By Andrew Both
GREENSBORO, N.C. (Reuters) - North Carolina native J.T. Poston became the first player in 45 years to win a PGA Tour event without dropping a shot when he beat Webb Simpson by one stroke at the Wyndham Championship on Sunday.
Not since Lee Trevino at New Orleans in 1974 had a player negotiated 72 holes without a bogey en route to victory.
Poston stormed out of the pack, claiming his first tour victory in style with an eight-under-par 62 at Sedgefield Country Club.
Born less than 100 miles away in Hickory, and buoyed by enthusiastic support, Poston finished at 22-under 258.
Fellow North Carolinian Simpson (65) birdied the last for second place, while South Korean An Byeong-hun (67) bogeyed the par-four 18th for third, two shots behind.
An had a 60-foot birdie putt that would have forced a playoff. He gave it a good run, his ball touching the edge of the cup but rolling 10 feet beyond. He missed the comeback attempt.
"Any win out here on tour is a dream come true but to do it here in Greensboro, an hour-and-a-half from where I grew up, is something I never could have imagined," said 26-year-old Poston.
"I've got so many friends and family that are here, coming in from all over the place. The celebration's going to be a lot of fun."

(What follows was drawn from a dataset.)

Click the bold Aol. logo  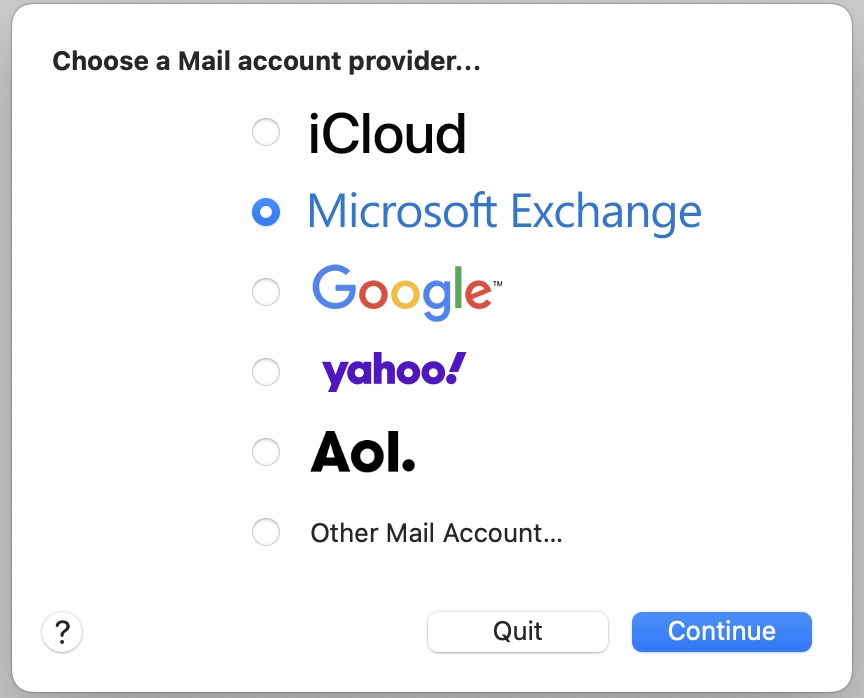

Poston said a quick session with his instructor on Monday led to his blemish-free tournament.
"He gave me one little tip and it clicked right away. I mean, bogey free is great.
"The course was easy enough to where if you hit fairways you could attack some pins, and my iron play was really solid all week and today I made some puts and was able to get that low one in there."
An also played bogey-free for 68 holes, before finally dropping a shot at the par-five 15th, where for the second day running his drive ended in long fescue rough, prompting him to take a penalty stroke.
"That 15 was very disappointing because I didn't hit that bad of a drive," said the 27-year-old, still winless on the PGA Tour.
"I think there was too much adrenaline going on. It wasn't a bad drive to end up where it was.
"I should have hit a two-iron maybe to stay in the fairway and to give myself a chance to go at the green but the bogey was definitely a killer. At the end I just ran out of juice I think."
Simpson birdied four of the last five holes for second.